Tennessee, Kentucky, and Virginia Trip by Ruth Paget
In 1979, my Pennington grandma began to nag my mother that I had been to communist China and fancy French and British Montreal, Canada during my freshman year of high school without visiting her in Pennington Gap, Virginia.
“I know Ruth would like to visit aristocratic England, but tell her Pennington Gap is like Scotland where the royals are educated,” she might have said to my mother.
In any case, my mother drove from Detroit, Michigan down to Pennington Gap, Virginia and then out to Robbins Chapel (another surname from my family tree) where the Pennington cousins were staying for the summer.
Robbins Chapel, Virginia is about one mile away from Kentucky and three miles away from Tennessee. Pennington Gap leads to all points west.
Pennington Gap was different from Kentucky and Tennessee according to my grandmother:
“We’re midway up the Appalachians. We’re ridge runners not hillbillies like those people in Tennessee and Kentucky. Hillbillies got rich making moonshine and running it up to New York during the Prohibition. They still hide their ill-gotten gains.”
“The Penningtons are church. Your Pennington ancestor, Isaac Penington, was the father-in-law of William Penn. Our family started as Quakers, but we’re Baptist now.”
My petite grandma could be daunting, so I did not ask if the Penningtons got rich being overseers in coal mines in Virginia.
After the welcome lecture, my cousins and I were allowed to play games and amuse ourselves.
In the mornings, we would walk down to the general store, which had a pool table in the back room. We played all morning and drank Dr. Pepper soda while being Vegas. We would walk up the hill to our various relatives’ houses for lunch. Then, we would play several rounds of croquet on the hillside for physical exercise. In the late afternoon, we would play rummy with the aunts while waiting for the male relatives to get back from golf. At night, we would play kick-the-can, a version of hide and seek where you kick a can up and hide in a fixed spot when the can hits the ground.

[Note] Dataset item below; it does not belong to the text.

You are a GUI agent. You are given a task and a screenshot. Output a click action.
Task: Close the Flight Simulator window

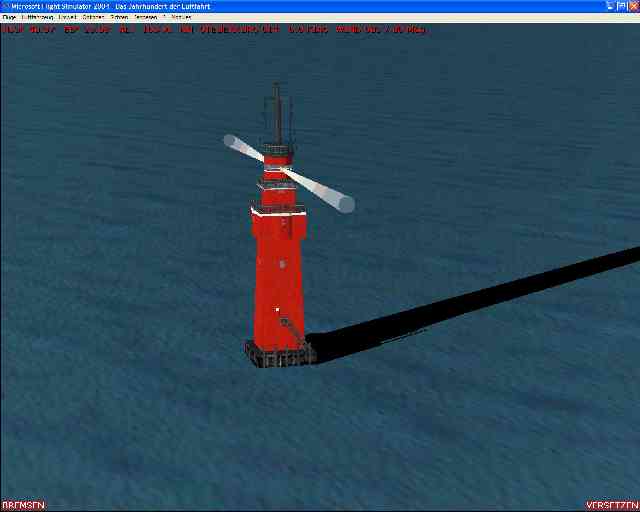pos(632,6)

Besides games, my Aunt J. taught me how to can blackberries to make the blackberry gravy (jam) that I loved to eat for breakfast on biscuits. That alone was worth the trip to Pennington Gap. She also took me to the family graveyard to help me do genealogical work. She had also done this and was helping me fill in the gaps on the family tree I had been working on.
Sometimes we would go to Kingsport, Tennessee to visit the stockbroker. I loved watching the ticker tape spit out of the ticker tape machine.
Other times we would go to Kentucky for lunch. Kentucky looked like Pennington Gap, but had more Pentecostal Churches. “The Pentecostals handle rattlesnakes without fear, because they are holy,” Aunt J. told me.
I thought Appalachia was more dangerous than Detroit and was glad to be with my family.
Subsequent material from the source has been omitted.